To identify T cell populations associated with restrictive lung disease post-COVID19 Conclusion: Machine learning revealed marked CCR5+CD95+ CD8+ T-cell perturbations in mild-to-moderate lung disease, but attenuated T-cell responses in more severe disease. Notes: Please refer to the manuscript for the complete panel details and staining protocol. All spectral flow cytometry data were pre-processed by spectral unmixing with autofluorescence subtraction and spill-over correction. Fluorescence parameters were arcsinh-transformed with custom cofactors. Removal of dead cells, debris doublets and atypical events (antibody aggregates) was performed by expert gating.

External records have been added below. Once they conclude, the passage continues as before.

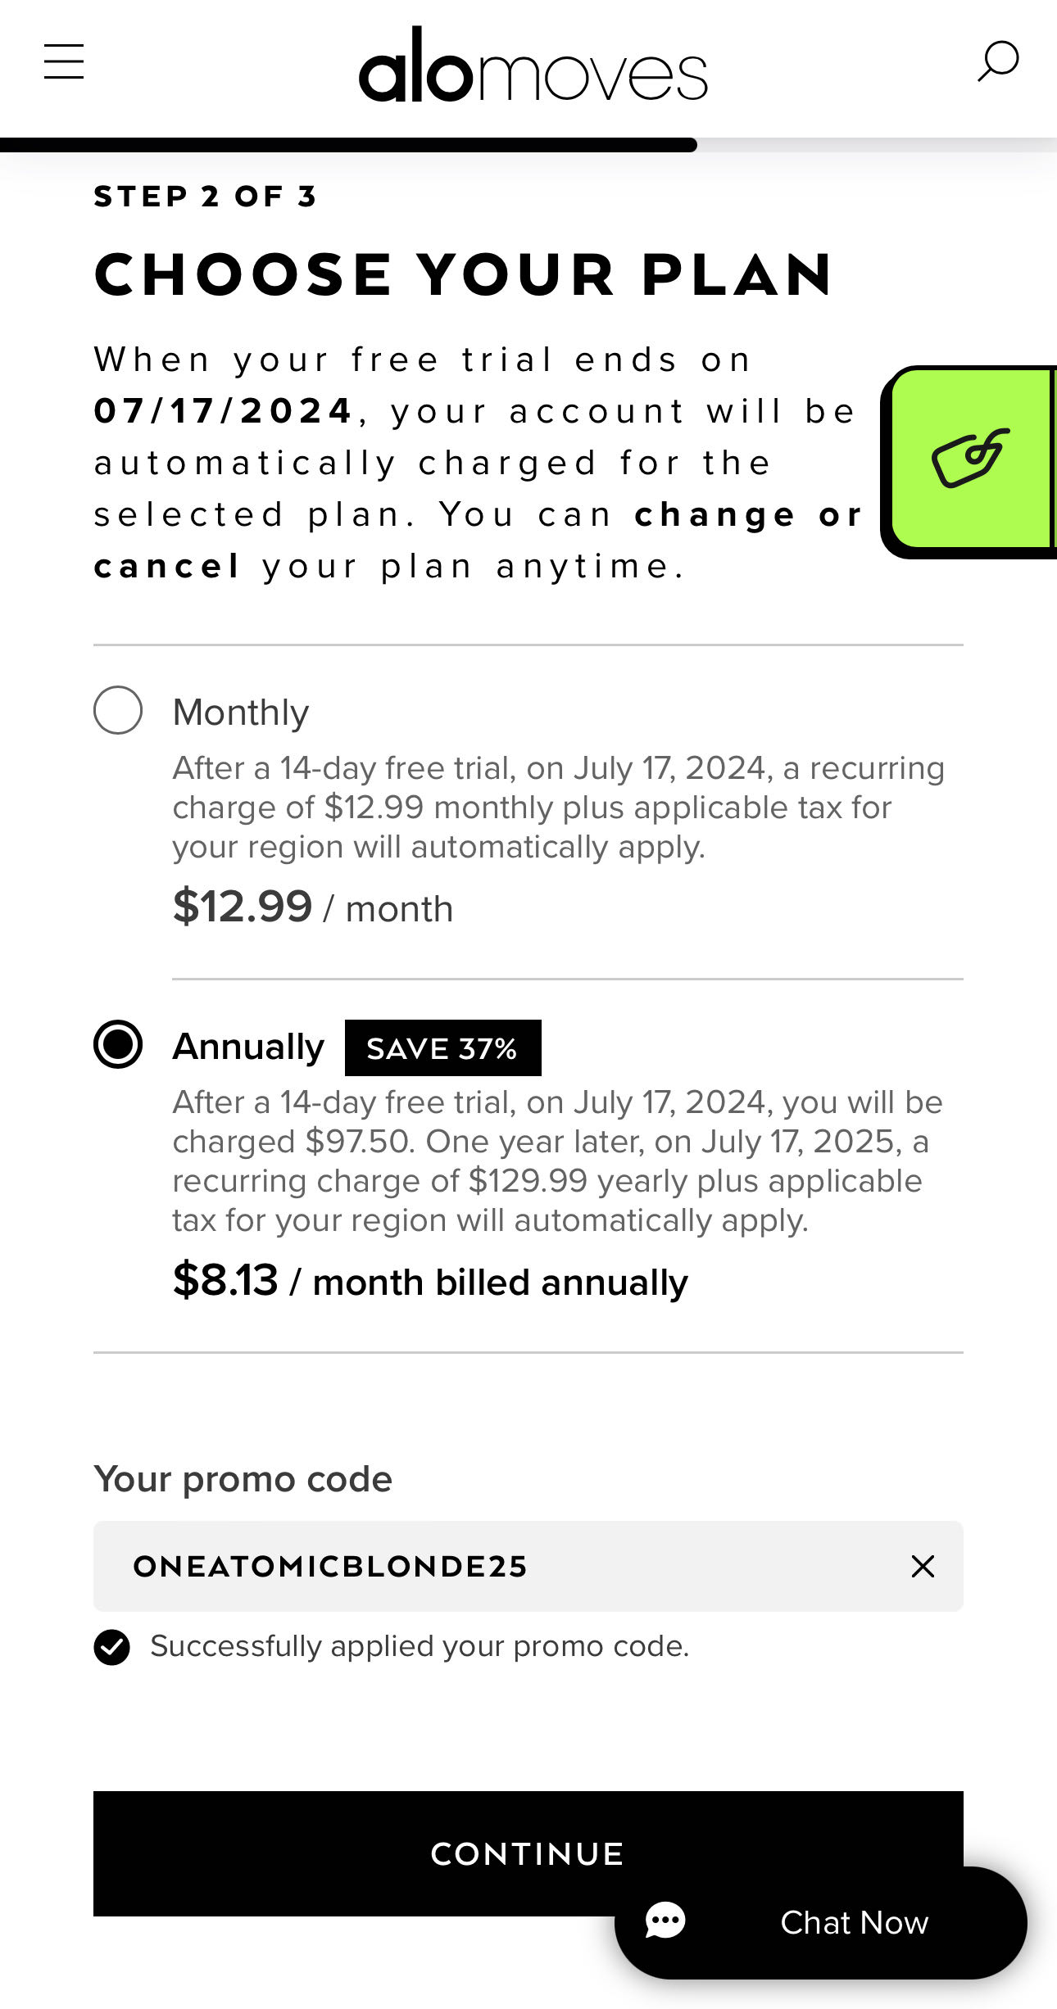The image size is (1057, 2009).
Task: Click the promo code input field
Action: tap(529, 1567)
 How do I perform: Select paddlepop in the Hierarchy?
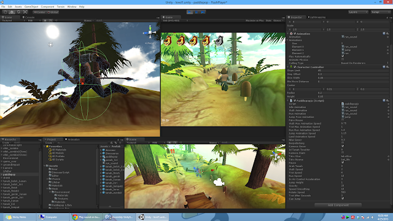click(9, 174)
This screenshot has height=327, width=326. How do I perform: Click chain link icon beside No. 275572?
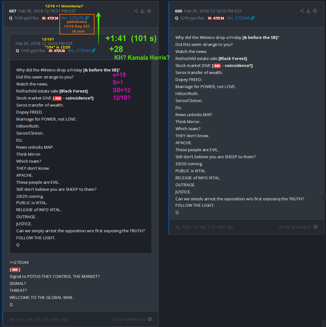point(87,18)

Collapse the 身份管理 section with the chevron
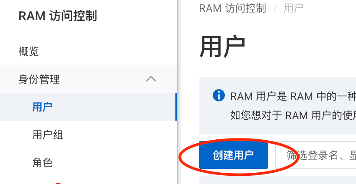coord(151,79)
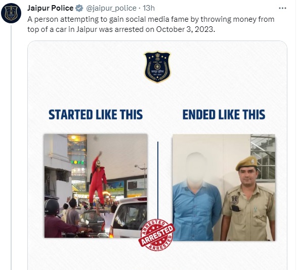Click the STARTED LIKE THIS heading
The height and width of the screenshot is (270, 298).
click(x=96, y=114)
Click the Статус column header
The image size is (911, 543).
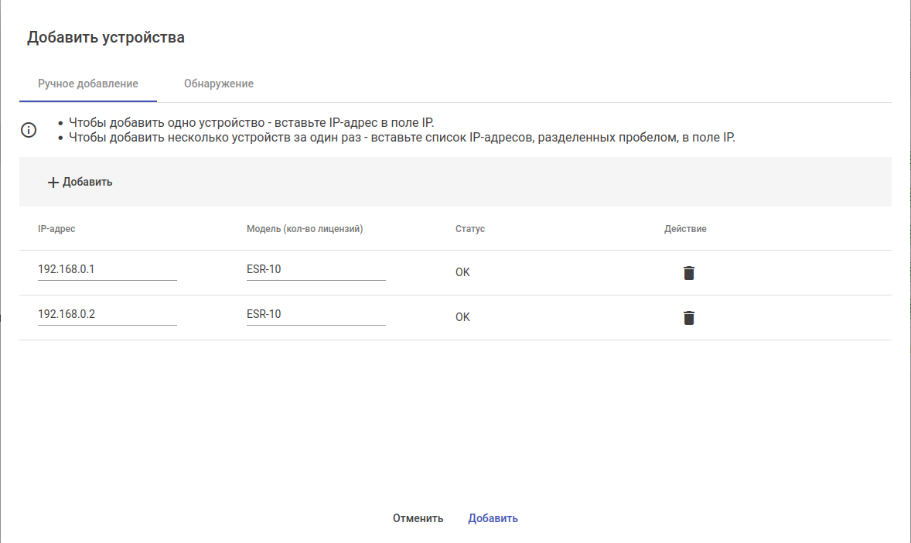pyautogui.click(x=470, y=229)
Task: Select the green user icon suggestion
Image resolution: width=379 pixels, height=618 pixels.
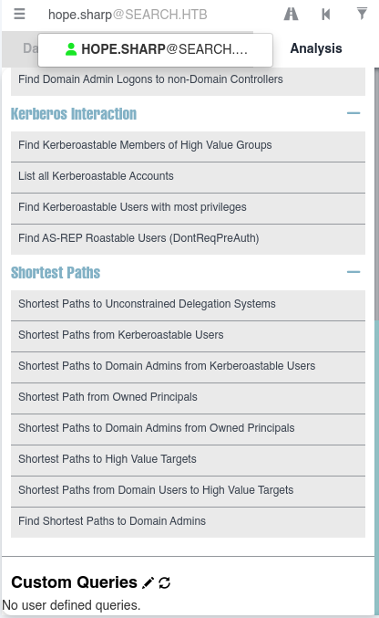Action: tap(71, 49)
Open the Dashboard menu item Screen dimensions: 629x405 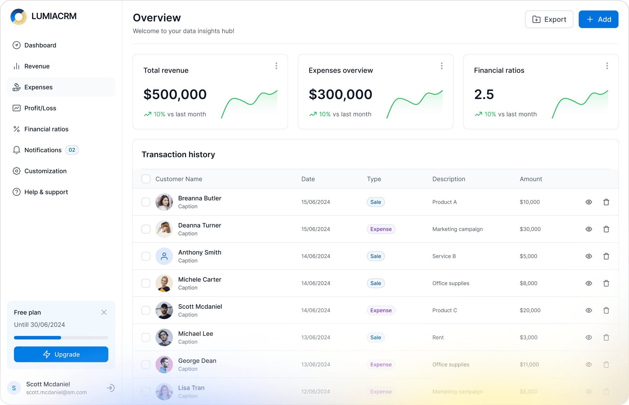(x=40, y=44)
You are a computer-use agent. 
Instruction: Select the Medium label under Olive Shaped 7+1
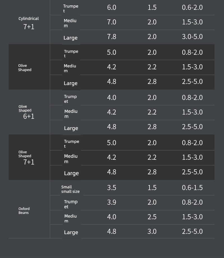[71, 159]
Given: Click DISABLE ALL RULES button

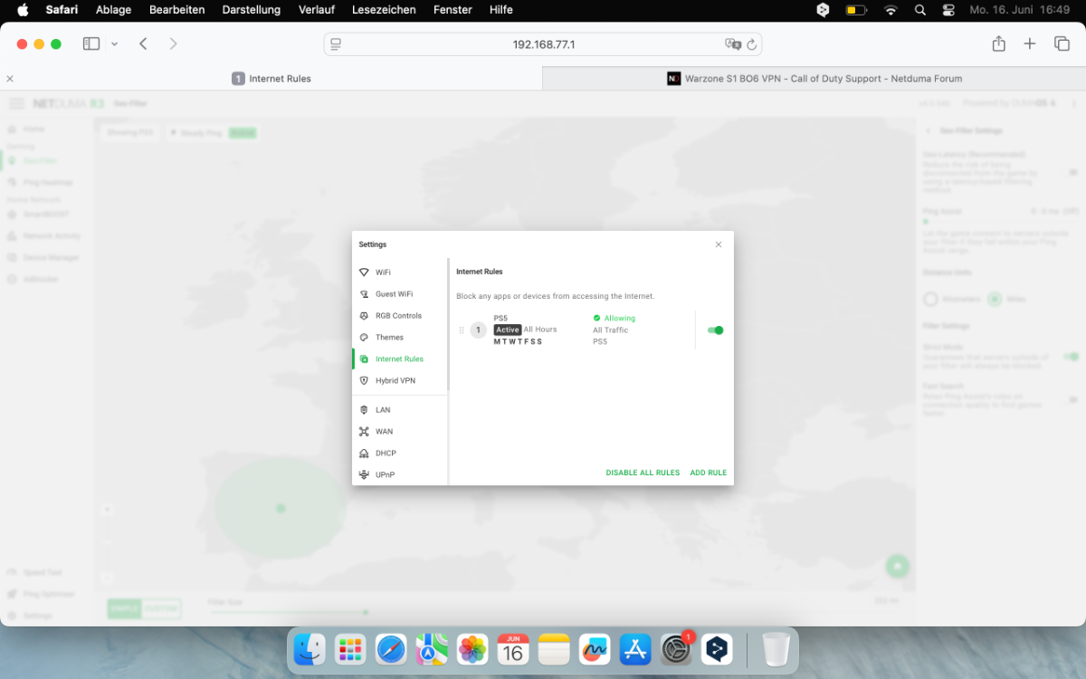Looking at the screenshot, I should 643,473.
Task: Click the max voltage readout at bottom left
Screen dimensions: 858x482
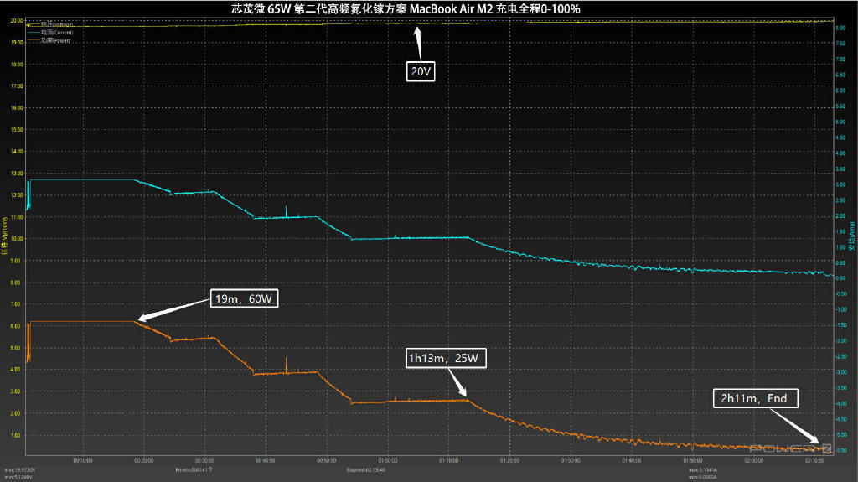Action: point(18,470)
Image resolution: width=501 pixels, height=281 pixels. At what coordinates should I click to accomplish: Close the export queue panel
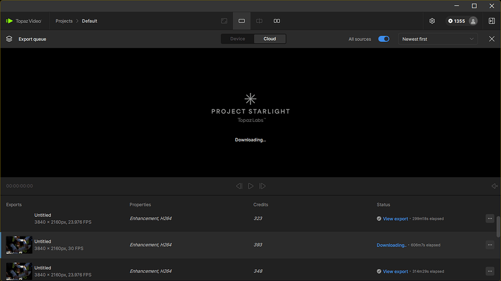click(x=492, y=39)
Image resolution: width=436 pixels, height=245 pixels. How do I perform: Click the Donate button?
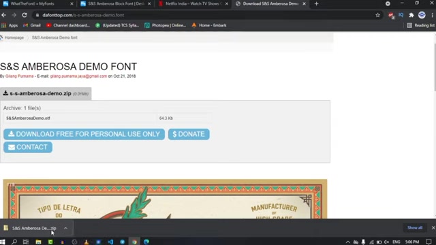tap(189, 134)
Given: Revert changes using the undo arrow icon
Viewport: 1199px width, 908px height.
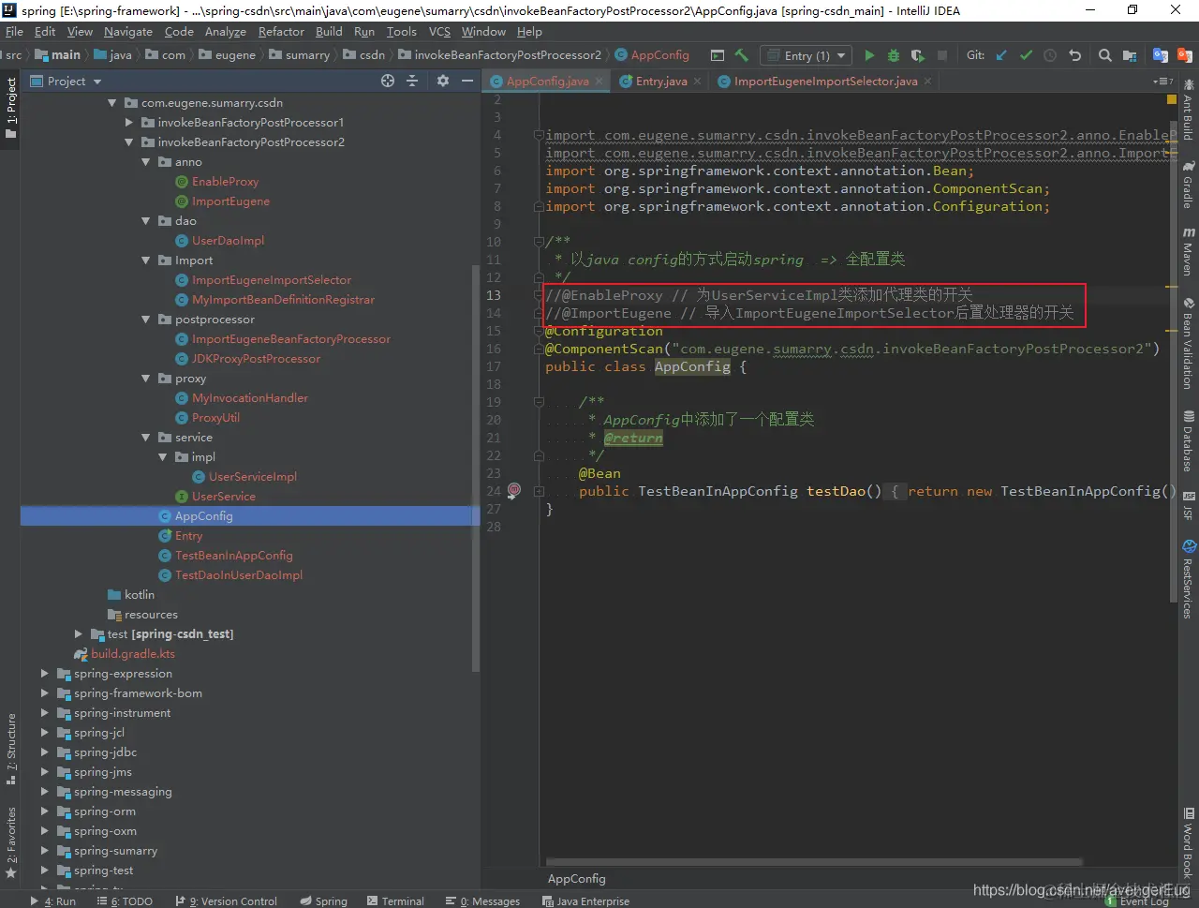Looking at the screenshot, I should click(1074, 55).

Similarly, expert gating was used to pre-gate for CD3+ lymphocytes. All data was dimensionality reduced using UMAP and clustered by FlowSOM in order to perform batch normalization using CytoNorm (OMIQ, Dotmatics, Boston, MA, USA). Two batch control samples were used in each experiment as internal controls; one to train batch normalization, and the other to test the validity of the normalization. Two antibodies, CD28-BV650 and PD1-BV785, were not included in batch 1, and were thus excluded from batch normalization. After normalization, MFI peaks of each fluorophore were inspected for alignment across batches, and batch control samples were inspected for the presence of non-overlapping regions between batches on dimensionalityreduction maps.